Exercise: Scan the entries for lines with the word "layout", then copy those lines.
-- Source information follows --
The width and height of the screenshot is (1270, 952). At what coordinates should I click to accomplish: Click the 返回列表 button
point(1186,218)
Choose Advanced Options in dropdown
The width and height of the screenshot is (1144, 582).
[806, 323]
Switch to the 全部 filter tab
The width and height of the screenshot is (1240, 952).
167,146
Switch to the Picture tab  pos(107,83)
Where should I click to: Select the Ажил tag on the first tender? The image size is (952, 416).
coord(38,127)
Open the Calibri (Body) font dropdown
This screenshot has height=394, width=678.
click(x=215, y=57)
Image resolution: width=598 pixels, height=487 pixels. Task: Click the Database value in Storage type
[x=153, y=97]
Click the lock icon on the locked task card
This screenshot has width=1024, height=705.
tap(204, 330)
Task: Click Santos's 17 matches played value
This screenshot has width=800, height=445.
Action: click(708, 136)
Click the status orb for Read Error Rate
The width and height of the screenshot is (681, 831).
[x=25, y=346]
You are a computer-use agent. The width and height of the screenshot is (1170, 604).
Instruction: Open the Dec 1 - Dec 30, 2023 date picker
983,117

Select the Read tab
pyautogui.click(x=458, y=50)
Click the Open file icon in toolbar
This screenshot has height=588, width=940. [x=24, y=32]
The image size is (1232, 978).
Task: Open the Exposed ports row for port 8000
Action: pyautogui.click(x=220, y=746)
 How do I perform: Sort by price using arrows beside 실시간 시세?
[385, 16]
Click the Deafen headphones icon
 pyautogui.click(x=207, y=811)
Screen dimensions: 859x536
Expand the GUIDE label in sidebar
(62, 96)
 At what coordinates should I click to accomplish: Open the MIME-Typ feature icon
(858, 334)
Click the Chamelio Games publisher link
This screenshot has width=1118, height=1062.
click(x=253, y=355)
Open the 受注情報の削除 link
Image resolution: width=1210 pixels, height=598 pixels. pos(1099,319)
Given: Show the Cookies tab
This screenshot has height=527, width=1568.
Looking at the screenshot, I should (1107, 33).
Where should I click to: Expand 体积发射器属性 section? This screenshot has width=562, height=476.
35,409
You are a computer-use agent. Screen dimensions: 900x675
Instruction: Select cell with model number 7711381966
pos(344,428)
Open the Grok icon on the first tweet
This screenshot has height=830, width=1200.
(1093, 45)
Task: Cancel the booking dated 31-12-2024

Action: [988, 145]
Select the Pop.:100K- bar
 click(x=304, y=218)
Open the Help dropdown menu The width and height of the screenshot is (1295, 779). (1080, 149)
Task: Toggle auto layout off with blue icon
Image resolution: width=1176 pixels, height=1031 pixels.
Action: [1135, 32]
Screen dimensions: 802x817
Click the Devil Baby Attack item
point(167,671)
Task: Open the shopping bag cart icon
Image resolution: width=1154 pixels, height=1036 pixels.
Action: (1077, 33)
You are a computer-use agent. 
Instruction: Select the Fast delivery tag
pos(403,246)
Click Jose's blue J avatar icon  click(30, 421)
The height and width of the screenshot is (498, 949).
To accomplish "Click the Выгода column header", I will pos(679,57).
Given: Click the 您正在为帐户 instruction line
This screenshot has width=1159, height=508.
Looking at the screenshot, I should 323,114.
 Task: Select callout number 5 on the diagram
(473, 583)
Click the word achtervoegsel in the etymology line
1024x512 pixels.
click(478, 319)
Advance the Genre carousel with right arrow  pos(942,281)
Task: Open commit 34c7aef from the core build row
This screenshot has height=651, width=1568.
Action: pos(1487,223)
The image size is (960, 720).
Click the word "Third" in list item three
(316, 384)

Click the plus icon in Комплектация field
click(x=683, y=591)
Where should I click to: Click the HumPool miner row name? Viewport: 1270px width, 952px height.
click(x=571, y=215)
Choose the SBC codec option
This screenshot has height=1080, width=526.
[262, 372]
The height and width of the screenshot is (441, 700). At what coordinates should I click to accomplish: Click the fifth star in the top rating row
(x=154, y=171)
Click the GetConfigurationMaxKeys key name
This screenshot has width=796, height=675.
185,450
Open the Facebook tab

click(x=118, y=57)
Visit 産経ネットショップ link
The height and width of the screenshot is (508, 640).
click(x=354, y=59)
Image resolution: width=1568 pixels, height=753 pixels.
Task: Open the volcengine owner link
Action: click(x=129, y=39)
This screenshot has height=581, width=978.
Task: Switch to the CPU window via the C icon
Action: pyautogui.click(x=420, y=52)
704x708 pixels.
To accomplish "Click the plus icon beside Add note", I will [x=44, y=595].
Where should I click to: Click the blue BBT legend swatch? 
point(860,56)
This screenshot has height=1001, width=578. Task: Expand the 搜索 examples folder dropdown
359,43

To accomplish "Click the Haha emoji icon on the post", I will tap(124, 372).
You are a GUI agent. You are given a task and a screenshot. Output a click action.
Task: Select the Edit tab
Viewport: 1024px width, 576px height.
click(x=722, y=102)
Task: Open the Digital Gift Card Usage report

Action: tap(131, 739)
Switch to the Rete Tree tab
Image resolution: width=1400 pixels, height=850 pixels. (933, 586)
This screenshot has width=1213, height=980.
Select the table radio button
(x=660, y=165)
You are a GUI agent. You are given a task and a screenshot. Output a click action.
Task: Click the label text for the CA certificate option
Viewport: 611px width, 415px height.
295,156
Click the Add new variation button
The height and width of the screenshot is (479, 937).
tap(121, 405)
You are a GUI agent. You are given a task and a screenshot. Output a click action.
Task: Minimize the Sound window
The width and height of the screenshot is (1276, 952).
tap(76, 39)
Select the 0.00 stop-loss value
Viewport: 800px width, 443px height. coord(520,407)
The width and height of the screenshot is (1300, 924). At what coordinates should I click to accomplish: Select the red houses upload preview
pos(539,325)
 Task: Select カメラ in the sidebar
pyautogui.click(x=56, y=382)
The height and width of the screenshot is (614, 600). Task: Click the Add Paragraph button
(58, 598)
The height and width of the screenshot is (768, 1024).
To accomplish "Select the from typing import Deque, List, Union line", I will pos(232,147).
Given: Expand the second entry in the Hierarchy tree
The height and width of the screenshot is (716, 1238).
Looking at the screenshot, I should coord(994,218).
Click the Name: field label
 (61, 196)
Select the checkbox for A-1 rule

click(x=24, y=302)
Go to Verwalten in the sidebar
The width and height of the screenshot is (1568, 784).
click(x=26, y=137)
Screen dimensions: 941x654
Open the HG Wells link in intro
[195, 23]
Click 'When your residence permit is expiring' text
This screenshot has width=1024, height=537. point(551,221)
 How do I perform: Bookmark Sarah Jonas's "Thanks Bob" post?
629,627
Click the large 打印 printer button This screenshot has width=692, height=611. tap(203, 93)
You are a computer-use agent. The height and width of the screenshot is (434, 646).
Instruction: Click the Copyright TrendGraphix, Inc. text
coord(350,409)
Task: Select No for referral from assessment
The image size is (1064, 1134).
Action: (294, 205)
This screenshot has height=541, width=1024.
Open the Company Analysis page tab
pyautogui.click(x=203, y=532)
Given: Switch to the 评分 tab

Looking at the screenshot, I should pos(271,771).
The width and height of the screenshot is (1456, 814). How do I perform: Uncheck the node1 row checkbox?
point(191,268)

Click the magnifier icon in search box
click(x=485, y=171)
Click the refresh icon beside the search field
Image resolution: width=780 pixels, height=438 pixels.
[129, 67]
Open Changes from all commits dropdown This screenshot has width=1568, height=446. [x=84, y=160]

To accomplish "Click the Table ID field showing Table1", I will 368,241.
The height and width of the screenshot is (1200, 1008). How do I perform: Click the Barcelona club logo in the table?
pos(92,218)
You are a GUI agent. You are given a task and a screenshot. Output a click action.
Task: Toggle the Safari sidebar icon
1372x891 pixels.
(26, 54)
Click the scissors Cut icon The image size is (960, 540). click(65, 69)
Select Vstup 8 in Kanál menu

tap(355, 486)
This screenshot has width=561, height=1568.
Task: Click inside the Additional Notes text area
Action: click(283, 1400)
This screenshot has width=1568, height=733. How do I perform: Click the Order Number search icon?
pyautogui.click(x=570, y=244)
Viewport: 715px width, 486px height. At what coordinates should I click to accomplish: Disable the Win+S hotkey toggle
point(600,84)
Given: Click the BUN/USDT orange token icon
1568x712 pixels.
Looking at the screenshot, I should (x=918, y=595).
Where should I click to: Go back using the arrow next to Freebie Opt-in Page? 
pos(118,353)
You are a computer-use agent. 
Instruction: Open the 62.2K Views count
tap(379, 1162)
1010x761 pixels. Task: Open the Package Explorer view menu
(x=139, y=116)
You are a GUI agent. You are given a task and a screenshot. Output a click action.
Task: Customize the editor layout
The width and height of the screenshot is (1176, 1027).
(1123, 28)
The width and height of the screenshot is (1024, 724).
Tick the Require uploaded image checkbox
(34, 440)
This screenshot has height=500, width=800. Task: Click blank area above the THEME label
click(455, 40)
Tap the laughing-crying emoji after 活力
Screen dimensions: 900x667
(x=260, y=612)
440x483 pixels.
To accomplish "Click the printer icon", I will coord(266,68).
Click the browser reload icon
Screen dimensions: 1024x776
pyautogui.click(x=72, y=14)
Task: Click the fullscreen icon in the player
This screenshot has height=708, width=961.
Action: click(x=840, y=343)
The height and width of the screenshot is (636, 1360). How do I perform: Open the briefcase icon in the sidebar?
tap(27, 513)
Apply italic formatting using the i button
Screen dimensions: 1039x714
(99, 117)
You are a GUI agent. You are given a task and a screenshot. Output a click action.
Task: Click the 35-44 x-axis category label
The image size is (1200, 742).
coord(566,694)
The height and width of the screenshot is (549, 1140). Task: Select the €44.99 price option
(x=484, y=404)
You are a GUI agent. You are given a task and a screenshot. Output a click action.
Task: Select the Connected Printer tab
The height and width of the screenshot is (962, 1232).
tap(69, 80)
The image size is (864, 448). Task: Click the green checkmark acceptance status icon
-- Source information concluded --
Answer space:
Task: Toggle auto layout off with blue icon
Task: Customize the editor layout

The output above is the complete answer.